[BEGIN Information given]

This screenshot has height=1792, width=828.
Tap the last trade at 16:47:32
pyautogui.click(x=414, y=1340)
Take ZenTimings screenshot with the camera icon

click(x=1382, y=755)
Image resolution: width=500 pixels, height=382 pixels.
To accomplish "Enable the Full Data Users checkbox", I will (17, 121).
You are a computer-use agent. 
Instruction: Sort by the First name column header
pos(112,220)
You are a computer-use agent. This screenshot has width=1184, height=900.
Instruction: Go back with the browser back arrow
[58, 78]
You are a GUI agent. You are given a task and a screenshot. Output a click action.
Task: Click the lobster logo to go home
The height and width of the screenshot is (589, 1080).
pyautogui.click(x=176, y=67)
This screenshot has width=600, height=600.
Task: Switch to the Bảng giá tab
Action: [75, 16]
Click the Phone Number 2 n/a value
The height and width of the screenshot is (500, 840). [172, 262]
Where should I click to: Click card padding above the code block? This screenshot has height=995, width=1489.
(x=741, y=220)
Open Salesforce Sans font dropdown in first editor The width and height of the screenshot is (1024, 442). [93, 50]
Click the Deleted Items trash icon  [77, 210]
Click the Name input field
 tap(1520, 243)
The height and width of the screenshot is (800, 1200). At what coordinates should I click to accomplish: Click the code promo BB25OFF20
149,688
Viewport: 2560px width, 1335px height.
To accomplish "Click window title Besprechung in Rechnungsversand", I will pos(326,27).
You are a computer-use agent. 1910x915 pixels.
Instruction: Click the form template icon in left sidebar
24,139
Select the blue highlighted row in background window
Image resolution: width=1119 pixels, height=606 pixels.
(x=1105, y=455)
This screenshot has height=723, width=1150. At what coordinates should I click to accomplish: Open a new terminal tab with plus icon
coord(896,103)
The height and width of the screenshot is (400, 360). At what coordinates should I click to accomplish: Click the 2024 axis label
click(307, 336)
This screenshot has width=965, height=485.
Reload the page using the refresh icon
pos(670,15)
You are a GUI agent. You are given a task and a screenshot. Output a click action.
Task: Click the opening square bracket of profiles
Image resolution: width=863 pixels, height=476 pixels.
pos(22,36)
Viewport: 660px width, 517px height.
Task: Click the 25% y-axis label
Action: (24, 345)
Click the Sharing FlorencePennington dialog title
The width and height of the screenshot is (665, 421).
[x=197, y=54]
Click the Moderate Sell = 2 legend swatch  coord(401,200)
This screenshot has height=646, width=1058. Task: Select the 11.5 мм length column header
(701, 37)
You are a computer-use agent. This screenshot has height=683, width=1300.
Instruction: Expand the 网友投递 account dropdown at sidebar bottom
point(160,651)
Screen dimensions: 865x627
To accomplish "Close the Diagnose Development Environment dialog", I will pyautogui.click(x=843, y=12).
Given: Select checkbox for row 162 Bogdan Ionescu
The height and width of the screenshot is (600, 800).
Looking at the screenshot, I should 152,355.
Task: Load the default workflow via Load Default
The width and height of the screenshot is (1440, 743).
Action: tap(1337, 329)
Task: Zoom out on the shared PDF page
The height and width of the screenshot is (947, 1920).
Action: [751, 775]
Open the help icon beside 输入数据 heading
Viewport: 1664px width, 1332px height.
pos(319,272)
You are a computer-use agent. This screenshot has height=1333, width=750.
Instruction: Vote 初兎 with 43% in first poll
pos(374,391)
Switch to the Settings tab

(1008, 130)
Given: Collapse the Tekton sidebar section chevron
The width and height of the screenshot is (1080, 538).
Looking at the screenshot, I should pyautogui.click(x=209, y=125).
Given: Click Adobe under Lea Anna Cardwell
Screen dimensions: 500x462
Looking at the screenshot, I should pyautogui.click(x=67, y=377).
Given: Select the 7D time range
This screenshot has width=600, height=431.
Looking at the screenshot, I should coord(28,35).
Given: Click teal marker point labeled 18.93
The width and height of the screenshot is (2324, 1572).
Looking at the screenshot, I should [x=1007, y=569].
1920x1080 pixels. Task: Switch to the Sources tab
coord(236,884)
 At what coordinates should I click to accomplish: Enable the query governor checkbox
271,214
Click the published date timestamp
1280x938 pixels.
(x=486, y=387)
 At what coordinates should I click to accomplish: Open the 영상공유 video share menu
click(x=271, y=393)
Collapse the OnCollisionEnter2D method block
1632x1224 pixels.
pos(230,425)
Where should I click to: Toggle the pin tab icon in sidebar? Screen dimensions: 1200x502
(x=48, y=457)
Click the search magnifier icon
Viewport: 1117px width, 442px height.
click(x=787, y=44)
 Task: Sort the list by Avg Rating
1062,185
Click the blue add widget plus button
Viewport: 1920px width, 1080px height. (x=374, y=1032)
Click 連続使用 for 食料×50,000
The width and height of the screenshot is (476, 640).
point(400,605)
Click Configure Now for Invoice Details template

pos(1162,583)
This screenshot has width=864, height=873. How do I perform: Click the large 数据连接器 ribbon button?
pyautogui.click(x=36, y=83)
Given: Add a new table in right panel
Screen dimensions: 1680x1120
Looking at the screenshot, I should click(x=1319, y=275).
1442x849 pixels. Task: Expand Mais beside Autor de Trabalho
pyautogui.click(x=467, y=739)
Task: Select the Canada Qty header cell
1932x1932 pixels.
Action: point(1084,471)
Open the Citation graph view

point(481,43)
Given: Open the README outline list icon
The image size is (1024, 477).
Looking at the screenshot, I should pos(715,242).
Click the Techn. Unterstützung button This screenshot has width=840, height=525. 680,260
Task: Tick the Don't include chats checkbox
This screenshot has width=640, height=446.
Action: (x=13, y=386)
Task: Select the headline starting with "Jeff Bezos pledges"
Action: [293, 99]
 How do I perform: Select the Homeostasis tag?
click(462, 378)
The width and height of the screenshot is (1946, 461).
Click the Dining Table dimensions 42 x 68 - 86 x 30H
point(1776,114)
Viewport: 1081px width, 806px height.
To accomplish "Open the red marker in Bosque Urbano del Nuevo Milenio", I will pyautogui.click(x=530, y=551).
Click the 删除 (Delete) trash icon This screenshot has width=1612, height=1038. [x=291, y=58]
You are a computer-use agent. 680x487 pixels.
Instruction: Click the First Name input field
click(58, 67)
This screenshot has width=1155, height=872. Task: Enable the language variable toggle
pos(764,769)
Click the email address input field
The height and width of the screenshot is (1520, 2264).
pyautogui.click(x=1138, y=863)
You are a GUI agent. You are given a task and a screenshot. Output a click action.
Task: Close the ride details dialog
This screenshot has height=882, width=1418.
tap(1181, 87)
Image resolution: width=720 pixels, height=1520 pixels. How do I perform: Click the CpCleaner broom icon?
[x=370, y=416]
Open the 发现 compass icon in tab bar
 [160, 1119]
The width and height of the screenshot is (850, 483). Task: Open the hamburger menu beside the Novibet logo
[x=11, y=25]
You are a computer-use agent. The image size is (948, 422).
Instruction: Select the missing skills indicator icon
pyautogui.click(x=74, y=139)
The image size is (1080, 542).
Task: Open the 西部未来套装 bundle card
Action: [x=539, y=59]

[END Information given]

Find every line in the material above that contains the string "list", matching case exactly, and copy each of those lines.

*Full answer*:
 Task: Sort the list by Avg Rating
Given: Open the README outline list icon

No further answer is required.